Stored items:
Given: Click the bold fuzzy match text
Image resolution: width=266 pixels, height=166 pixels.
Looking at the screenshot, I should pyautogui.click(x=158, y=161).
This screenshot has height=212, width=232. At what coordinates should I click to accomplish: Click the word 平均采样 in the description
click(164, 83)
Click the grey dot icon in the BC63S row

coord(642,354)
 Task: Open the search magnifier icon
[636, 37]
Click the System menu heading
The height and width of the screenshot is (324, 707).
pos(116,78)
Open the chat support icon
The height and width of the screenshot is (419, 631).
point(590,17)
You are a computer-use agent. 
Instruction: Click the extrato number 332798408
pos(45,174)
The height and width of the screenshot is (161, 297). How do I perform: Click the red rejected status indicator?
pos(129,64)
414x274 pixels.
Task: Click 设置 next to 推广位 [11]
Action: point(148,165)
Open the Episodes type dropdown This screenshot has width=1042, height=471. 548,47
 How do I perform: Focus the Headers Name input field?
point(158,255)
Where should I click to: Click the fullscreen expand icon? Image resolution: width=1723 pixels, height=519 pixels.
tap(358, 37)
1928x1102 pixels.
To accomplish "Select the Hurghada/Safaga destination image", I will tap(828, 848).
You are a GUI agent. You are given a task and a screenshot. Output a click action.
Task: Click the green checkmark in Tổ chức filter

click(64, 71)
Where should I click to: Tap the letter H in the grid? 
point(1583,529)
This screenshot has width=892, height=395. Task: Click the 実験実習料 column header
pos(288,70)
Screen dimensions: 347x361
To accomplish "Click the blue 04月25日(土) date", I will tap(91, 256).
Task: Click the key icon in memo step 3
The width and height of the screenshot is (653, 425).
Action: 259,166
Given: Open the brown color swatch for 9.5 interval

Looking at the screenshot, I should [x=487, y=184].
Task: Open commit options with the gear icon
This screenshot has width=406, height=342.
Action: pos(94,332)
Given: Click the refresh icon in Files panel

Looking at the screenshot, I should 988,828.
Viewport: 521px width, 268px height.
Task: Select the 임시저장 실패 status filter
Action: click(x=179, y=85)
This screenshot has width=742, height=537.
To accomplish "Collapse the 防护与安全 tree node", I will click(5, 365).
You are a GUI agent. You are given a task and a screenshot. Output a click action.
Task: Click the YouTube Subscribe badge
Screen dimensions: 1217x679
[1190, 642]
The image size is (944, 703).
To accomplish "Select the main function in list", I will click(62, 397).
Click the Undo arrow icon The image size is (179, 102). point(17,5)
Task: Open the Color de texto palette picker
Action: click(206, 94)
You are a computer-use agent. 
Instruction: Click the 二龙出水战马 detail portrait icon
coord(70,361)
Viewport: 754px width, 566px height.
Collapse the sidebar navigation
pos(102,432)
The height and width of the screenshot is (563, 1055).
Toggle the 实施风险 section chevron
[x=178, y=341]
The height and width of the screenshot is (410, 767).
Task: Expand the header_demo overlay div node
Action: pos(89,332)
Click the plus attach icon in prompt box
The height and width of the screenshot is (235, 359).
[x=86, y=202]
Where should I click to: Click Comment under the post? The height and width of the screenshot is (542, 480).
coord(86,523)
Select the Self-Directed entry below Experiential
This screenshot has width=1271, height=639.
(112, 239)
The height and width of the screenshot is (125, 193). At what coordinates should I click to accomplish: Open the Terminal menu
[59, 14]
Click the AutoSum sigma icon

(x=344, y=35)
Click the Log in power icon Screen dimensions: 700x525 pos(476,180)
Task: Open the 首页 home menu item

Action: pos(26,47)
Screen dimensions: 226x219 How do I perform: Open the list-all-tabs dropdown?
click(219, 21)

§ **Work request**
The reply should contain all of the entries exactly as shown above.

§ **Output of the task**
Given: Click the bold fuzzy match text
Image resolution: width=266 pixels, height=166 pixels.
Looking at the screenshot, I should pyautogui.click(x=158, y=161).
This screenshot has height=212, width=232. At what coordinates should I click to accomplish: Click the word 平均采样 in the description
click(164, 83)
Click the grey dot icon in the BC63S row

coord(642,354)
 Task: Open the search magnifier icon
[636, 37]
Click the System menu heading
The height and width of the screenshot is (324, 707).
pos(116,78)
Open the chat support icon
The height and width of the screenshot is (419, 631).
point(590,17)
You are a computer-use agent. 
Instruction: Click the extrato number 332798408
pos(45,174)
The height and width of the screenshot is (161, 297). How do I perform: Click the red rejected status indicator?
pos(129,64)
414x274 pixels.
Task: Click 设置 next to 推广位 [11]
Action: point(148,165)
Open the Episodes type dropdown This screenshot has width=1042, height=471. 548,47
 How do I perform: Focus the Headers Name input field?
point(158,255)
Where should I click to: Click the fullscreen expand icon? Image resolution: width=1723 pixels, height=519 pixels.
tap(358, 37)
1928x1102 pixels.
To accomplish "Select the Hurghada/Safaga destination image", I will tap(828, 848).
You are a GUI agent. You are given a task and a screenshot. Output a click action.
Task: Click the green checkmark in Tổ chức filter

click(64, 71)
Where should I click to: Tap the letter H in the grid? 
point(1583,529)
This screenshot has width=892, height=395. Task: Click the 実験実習料 column header
pos(288,70)
Screen dimensions: 347x361
To accomplish "Click the blue 04月25日(土) date", I will tap(91, 256).
Task: Click the key icon in memo step 3
The width and height of the screenshot is (653, 425).
Action: 259,166
Given: Open the brown color swatch for 9.5 interval

Looking at the screenshot, I should [x=487, y=184].
Task: Open commit options with the gear icon
This screenshot has width=406, height=342.
Action: pos(94,332)
Given: Click the refresh icon in Files panel

Looking at the screenshot, I should 988,828.
Viewport: 521px width, 268px height.
Task: Select the 임시저장 실패 status filter
Action: click(x=179, y=85)
This screenshot has width=742, height=537.
To accomplish "Collapse the 防护与安全 tree node", I will click(5, 365).
You are a GUI agent. You are given a task and a screenshot. Output a click action.
Task: Click the YouTube Subscribe badge
Screen dimensions: 1217x679
[1190, 642]
The image size is (944, 703).
To accomplish "Select the main function in list", I will click(62, 397).
Click the Undo arrow icon The image size is (179, 102). point(17,5)
Task: Open the Color de texto palette picker
Action: click(206, 94)
You are a computer-use agent. 
Instruction: Click the 二龙出水战马 detail portrait icon
coord(70,361)
Viewport: 754px width, 566px height.
Collapse the sidebar navigation
pos(102,432)
The height and width of the screenshot is (563, 1055).
Toggle the 实施风险 section chevron
[x=178, y=341]
The height and width of the screenshot is (410, 767).
Task: Expand the header_demo overlay div node
Action: pos(89,332)
Click the plus attach icon in prompt box
The height and width of the screenshot is (235, 359).
[x=86, y=202]
Where should I click to: Click Comment under the post? The height and width of the screenshot is (542, 480).
coord(86,523)
Select the Self-Directed entry below Experiential
This screenshot has width=1271, height=639.
(112, 239)
The height and width of the screenshot is (125, 193). At what coordinates should I click to accomplish: Open the Terminal menu
[59, 14]
Click the AutoSum sigma icon

(x=344, y=35)
Click the Log in power icon Screen dimensions: 700x525 pos(476,180)
Task: Open the 首页 home menu item

Action: pos(26,47)
Screen dimensions: 226x219 How do I perform: Open the list-all-tabs dropdown?
click(219, 21)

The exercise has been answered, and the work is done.